The classic case in the Torah is that of the Egyptian Pharaoh. Despite Moses' pleas to "Let my people go," Pharaoh repeatedly hardens his heart and refuses to comply, even in the face of devastating plagues. At that point, God tells Moses: "I will harden Pharaoh's heart." In other words, God denied Pharaoh the ability to repent.

Free will is the most profound and inner gift endowed to humans. But it is not a self-existent, indestructible entity. Rather, it is an endowment, a gift of God. As Andrea Yates showed, it may become destroyed, distorted or perverted.


Having recognized the fragility of human conscience and its non-intrinsic nature, we must search for the ultimate moral yardstick not within us, but somewhere outside of our human consciousness.

It was this discomforting realization that provoked the first sin of man. The serpent did not tempt Adam with the flavor of the fruit. Rather, he realized that the most important thing for man was his freedom. Man was created to be free, to have a will of his own, and to make decisions about right vs. wrong. Since man's essence is one of independence and freedom, his strongest desire is to remain completely free and unfettered.

But Adam realized that this freedom of conscience and moral determination is only relative. In absolute terms it is subsumed by God's freedom and morality. The human being is moral only as long as his conscience matches God's, and he is free only as long as God grants him freedom, including free will.

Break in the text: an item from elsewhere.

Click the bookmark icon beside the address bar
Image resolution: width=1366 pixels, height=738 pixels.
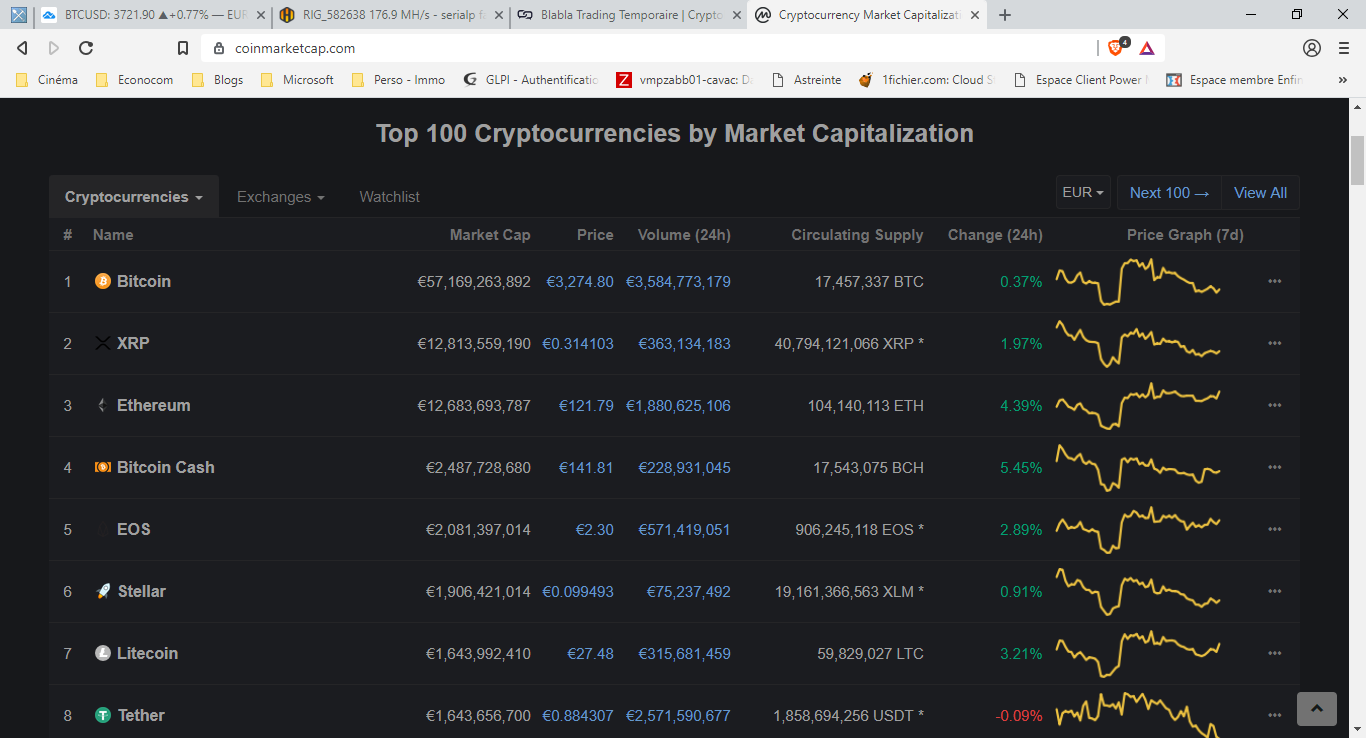183,48
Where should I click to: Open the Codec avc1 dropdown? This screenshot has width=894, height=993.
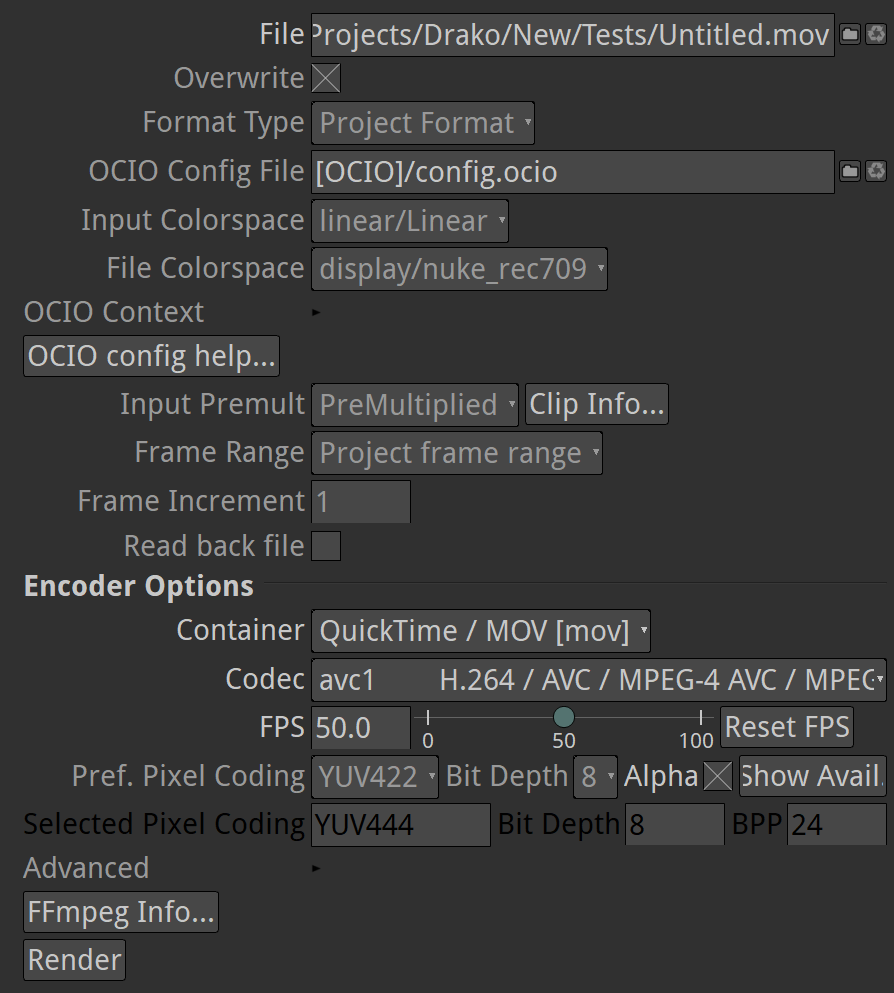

Therefore, the serpent offered the greatest pitch possible: "You will be like God, the One Who understands good and evil." (Genesis 3:5). In other words, you will become independent of God, in this, the most basic of human attributes.

The lesson of Yates goes beyond the realm of psychosis. It should motivate us to seek that immutable moral yardstick, against which we may calibrate our conscience.

Further, the lesson of Yates should push us to seek counsel from others, recognizing that despite our good intentions, we can be hopelessly off target. When personal interests are at stake, we should be particularly wary of trusting our conscience. For as a moral compass, the conscience may be strong enough to detect the homing point thousands of miles away. Yet at the same time, it is so frail that one small piece of magnet, held nearby, can distort it totally.

And the results can be more horrific than any human tragedy imaginable.